Sleep and creativity

The correlation between sleep and creativity has been known as long as we have had ability to record our thoughts. Inherent creativity, shown through sleep in the form of dreaming, has fascinated humans through the ages; from dream records in Ancient Mesopotamia, through the Marquis d’Hervey de Saint Denys – the first to try and apply the scientific method to study lucid dreaming, to Jungian theories around the role of dreams integrating our conscious and unconscious lives. Throughout belief exists that within the creative experiences of sleep something useful occurs, that within dreams: “there must be a utilitarian aspect to these creative thoughts, or else they are simply just random firings of the brain” (Patel, 2014).

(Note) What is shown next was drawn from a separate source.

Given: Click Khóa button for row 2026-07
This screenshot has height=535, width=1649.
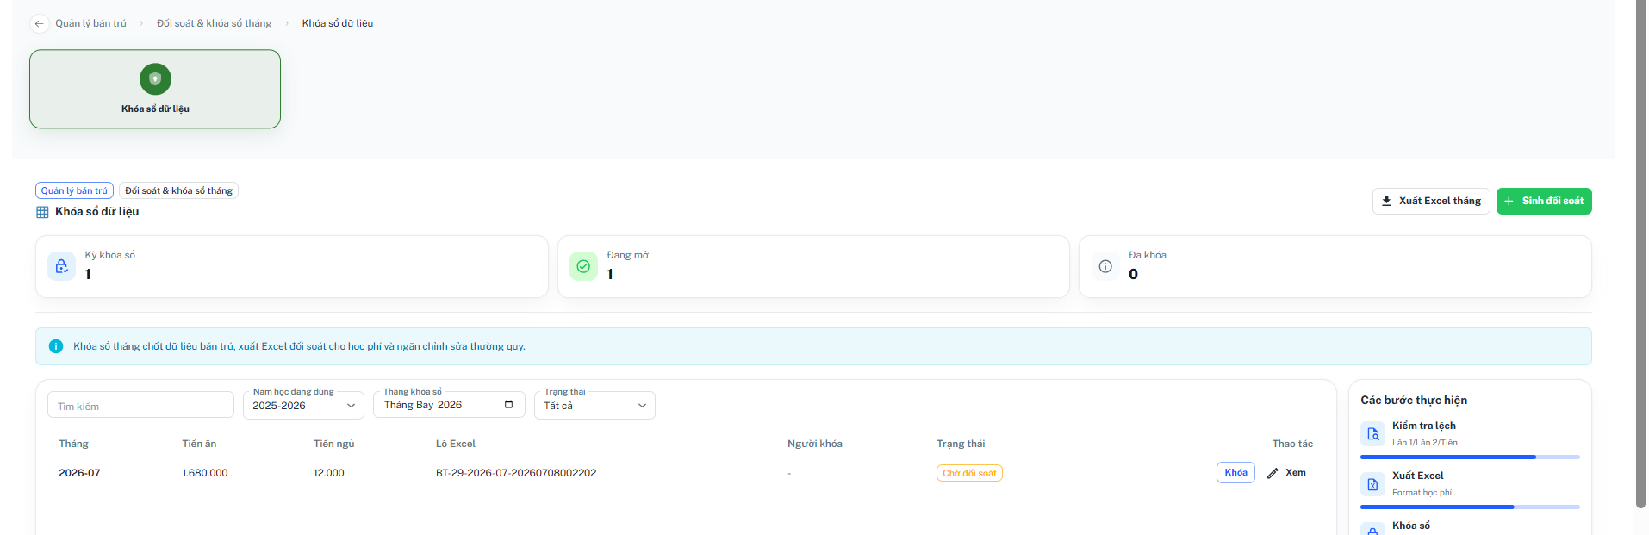Looking at the screenshot, I should tap(1235, 472).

The development of scanning and imaging technology has allowed us to explore these ‘random firings’ more closely. Certain types of sleep state where you move between dreaming sleep (called Rapid Eye Movement or REM) and Non-Rapid Eye Movement (NREM) sleep has been shown to increase fluency, flexibility and originality of thought. Deirdre Barrett’s research published in 2001 shows we can direct our sleeping brains to work on problems we want to solve. Simply by focussing on the issue, over 50% of people found useful creative solutions to their problems during sleep.

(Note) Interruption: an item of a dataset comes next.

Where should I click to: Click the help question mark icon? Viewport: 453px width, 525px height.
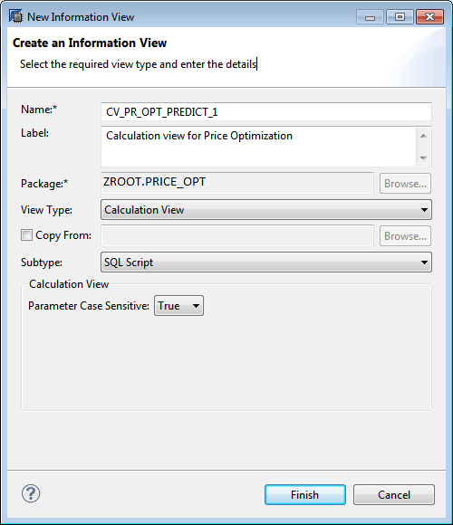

The idea our sleeping brain may allow us to become better creative problem solvers is controversial, not least because so many have invested so much to develop problem solving methods for the waking world. The idea of simply ‘relaxing and having a nap’ seems counter-intuitive for those who have built careers on claiming creative problem solving is a skill that must be learned, with theorists like Blagrove’s stating: “…the place for problem solving is the waking, social world”. This however dismisses increasing evidence to the contrary from researchers such as Wagner et al where: “twice as many subjects gained insight into the hidden rule after sleep as after wakefulness, regardless of time of day”,

But not all sleep is equal! To maximise the usefulness of creativity in sleep it is important to reconnect to measurement of sleep itself.   It is within a certain type of active dreaming state (REM sleep) that individuals increase creative problem solving by up to 40% (Cai et al, 2009). Further work by Arico et al (2010) and Kirov et al (2015) show that whilst REM sleep remains crucial, it is the multiple transitions between REM and NREM sleep that increases fluency, flexibility and originality of thought, improving creative problem solving. Therefore, it is the process of a good night’s sleep, which creates a ‘useful’ night’s sleep; beyond merely creativity within a dream state.

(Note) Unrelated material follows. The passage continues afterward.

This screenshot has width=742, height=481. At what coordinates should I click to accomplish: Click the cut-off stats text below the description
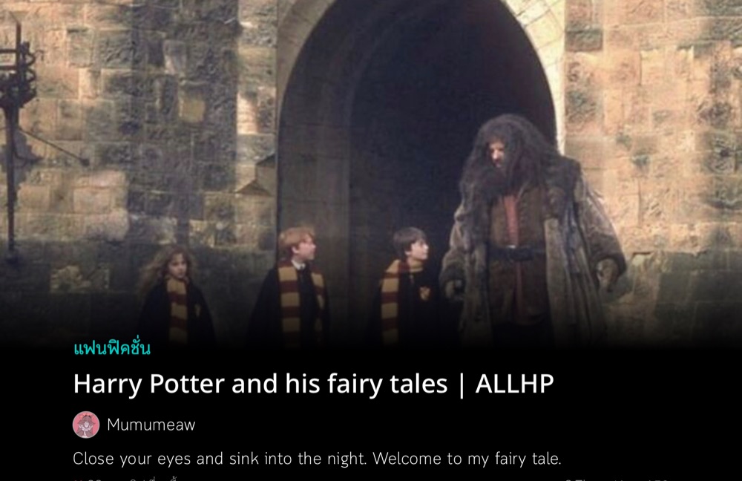125,478
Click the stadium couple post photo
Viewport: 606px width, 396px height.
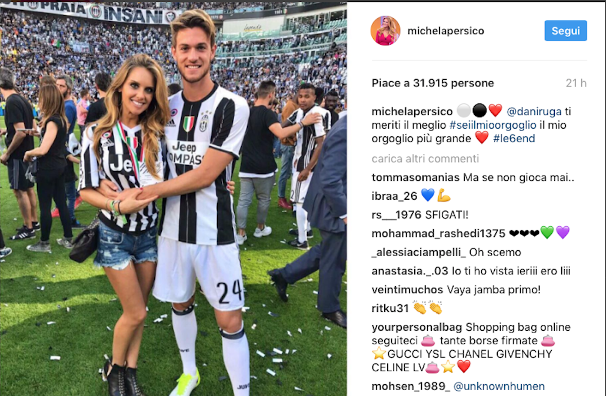click(x=174, y=199)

Why the sloth approach may offer greater productivity…and creativity

We all instinctively know that a good night’s sleep must be good for us, but society puts pressure to work harder for longer each day. Hard work, long hours and reacting to everything instantaneously reminds me of the meerkat approach – but I am recommending we model ourselves after something much more laid back…Sleeping more…and working fewer hours may just be the answer if you want to be more creative, successful and healthy! The sloth is our model here: napping for up to 18 hours a day. I’m not advocating doing nothing – quite the opposite. I’m suggesting you trust the research – by resting more you will be a better more creative manager.

Vanessa Longley is the Director of Fundraising and Communications at Havens Hospices. In her ‘spare’ time she looks for new ways to bring creativity into everyday working practice…and is working hard on getting a solid 8 hours sleep every night.